The NBA’s Steph Curry missed almost 55% of his three-point shots this season. Last year, baseball’s Dee Gordon didn’t get a hit two-thirds of the times he stepped up to the plate. SpaceX failed to land their Falcon 9 reusable booster rocket in 80% of their attempts.
That’s one way to look at it. Another way: Steph Curry just ended the greatest three-point shooting season in history, Dee Gordon was the National League’s best hitter, and SpaceX recently made history by landing a rocket on a freaking barge.
If you’ve read what I’ve written, you know I’m fascinated by failure. As Jeff Bezos says, “failure and invention are inseparable twins.” You can’t do something extraordinary without having been defeated a lot on the way.
That attitude starts small. When an engineer makes a mistake that leads to catastrophe, how does your organization respond? Do you point fingers and name and shame? Does your CEO look for a throat to choke? Or do you welcome open discussion, learn from it, get back up and try again?
I’ve always admired Google’s post mortem culture. The approach is simple: when something goes wrong, the team does an in-depth analysis with an emphasis on process over people. They write down everything they learned and share the document as widely as possible to make sure it never happens again. These post mortems are blameless because we assume everyone makes mistakes from time to time. Post mortems aren’t criminal investigations, they’re an affirmative process designed to make us all a little smarter:
A blamelessly written postmortem assumes that everyone involved in an incident had good intentions and did the right thing with the information they had. If a culture of finger pointing and shaming individuals or teams for doing the “wrong” thing prevails, people will not bring issues to light for fear of punishment.

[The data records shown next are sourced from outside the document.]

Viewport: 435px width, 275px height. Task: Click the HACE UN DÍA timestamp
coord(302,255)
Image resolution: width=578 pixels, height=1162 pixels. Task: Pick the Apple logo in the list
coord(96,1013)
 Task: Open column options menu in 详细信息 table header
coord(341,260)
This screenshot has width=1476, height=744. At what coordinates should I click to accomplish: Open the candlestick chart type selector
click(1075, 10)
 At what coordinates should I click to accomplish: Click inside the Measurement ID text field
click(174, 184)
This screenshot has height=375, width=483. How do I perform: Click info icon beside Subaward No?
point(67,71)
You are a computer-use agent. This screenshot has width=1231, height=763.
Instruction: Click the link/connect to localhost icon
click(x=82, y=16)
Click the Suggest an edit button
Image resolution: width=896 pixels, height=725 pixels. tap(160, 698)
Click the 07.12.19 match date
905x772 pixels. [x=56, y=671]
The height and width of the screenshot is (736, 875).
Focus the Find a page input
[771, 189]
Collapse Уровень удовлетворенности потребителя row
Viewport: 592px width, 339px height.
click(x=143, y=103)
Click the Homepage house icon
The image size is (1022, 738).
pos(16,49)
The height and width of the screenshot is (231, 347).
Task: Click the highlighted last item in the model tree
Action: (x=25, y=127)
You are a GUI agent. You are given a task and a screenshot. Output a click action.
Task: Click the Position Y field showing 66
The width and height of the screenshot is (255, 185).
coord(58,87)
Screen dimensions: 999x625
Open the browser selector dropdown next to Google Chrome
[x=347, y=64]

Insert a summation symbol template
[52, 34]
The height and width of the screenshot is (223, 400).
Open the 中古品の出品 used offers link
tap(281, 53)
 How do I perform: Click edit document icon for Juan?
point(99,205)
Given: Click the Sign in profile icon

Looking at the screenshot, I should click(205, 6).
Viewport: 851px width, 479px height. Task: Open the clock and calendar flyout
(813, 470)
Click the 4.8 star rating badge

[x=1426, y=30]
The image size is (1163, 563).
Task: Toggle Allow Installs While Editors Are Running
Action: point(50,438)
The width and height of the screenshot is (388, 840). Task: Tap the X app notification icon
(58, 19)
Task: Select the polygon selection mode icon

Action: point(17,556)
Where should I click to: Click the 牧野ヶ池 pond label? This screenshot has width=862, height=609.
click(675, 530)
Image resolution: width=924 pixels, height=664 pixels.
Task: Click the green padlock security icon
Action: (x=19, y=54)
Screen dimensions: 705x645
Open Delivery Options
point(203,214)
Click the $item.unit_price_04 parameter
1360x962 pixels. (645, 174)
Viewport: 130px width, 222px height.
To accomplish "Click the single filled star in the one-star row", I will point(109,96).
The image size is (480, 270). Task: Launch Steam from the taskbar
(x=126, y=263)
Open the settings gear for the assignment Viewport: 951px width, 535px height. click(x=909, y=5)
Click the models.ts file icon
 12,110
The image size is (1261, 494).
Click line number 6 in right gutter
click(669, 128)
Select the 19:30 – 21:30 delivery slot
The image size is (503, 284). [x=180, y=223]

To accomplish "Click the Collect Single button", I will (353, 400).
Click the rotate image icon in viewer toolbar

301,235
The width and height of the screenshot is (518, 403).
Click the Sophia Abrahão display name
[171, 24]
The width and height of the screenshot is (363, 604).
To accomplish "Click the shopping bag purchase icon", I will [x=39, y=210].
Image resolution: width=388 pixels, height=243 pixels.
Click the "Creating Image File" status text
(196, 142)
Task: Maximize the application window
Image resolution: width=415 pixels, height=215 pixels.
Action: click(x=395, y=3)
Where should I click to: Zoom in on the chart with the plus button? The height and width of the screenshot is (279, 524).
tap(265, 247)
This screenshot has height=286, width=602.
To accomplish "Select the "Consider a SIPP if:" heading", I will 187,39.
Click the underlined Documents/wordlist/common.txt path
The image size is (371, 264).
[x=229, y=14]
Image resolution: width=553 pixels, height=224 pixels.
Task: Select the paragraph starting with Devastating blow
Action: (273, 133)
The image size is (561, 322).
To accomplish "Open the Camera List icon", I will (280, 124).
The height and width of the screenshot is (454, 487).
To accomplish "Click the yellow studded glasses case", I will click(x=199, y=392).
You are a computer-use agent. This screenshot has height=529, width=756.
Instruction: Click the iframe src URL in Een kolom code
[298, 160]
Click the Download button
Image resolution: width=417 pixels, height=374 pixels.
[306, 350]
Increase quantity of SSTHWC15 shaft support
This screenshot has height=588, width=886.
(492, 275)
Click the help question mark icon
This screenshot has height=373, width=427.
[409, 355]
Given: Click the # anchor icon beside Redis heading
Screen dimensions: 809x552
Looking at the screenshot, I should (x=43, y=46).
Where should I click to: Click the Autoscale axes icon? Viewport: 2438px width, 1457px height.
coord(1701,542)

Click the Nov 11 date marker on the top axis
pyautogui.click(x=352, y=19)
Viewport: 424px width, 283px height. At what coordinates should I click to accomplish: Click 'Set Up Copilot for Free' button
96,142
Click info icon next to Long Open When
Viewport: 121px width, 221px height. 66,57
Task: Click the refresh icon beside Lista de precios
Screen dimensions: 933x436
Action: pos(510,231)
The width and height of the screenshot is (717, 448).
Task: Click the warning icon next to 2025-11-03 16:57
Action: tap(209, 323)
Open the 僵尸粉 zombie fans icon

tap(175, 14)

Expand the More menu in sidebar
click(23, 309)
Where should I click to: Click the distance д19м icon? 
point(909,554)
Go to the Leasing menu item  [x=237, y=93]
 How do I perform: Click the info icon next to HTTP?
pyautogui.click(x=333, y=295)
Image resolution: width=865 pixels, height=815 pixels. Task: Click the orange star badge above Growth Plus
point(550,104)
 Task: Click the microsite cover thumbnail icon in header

That’s from the new O’Reilly book, Site Reliability Engineering: How Google Runs Production Systems, written by members of Google’s Site Reliability Engineering (SRE) team. The philosophy is shared by lots of other companies, most notably Etsy, whose CTO John Allspaw writes:
A funny thing happens when engineers make mistakes and feel safe when giving details about it: they are not only willing to be held accountable, they are also enthusiastic in helping the rest of the company avoid the same error in the future. They are, after all, the most expert in their own error. They ought to be heavily involved in coming up with remediation items.
Blameless post mortems are indispensable if you value a culture where people can openly discuss their mistakes and learn from them. Don’t create scapegoats, make “error experts.” Google even shared their post mortem template so you can get started the next time the $#*! hits the fan.
Blameless doesn’t just mean not blaming others, it also means not blaming yourself. Jessica Harllee, an Etsy employee, shares her experience with blameless post mortems. “The guilt prevented me from going back on my own and reviewing what actually happened because I didn’t really want to relive it.”
“If you want your team to be audacious, you have to make being audacious the path of least resistance.” Astro Teller shares some of the ways X—formerly Google[x]—encourages open conversation about failure. I especially like his idea for pre-mortems where teams “speak up about things that might someday kill a project or slow it down — and make it business-as-usual for managers to hear and respond to these things.”
Goodbye Coach. Silicon Valley lost a giant over the weekend when the legendary Bill Campbell died. I only met Bill once and exchanged email with him a couple times, but his impact can be felt everywhere. The most poignant remembrance comes from Ben Horowitz, who shows us that above all, it was Bill’s humanity that made him one of a kind. So head to The Old Pro, toss out a few f-bombs, and knock one back for the Coach.
Originally published: April 20, 2016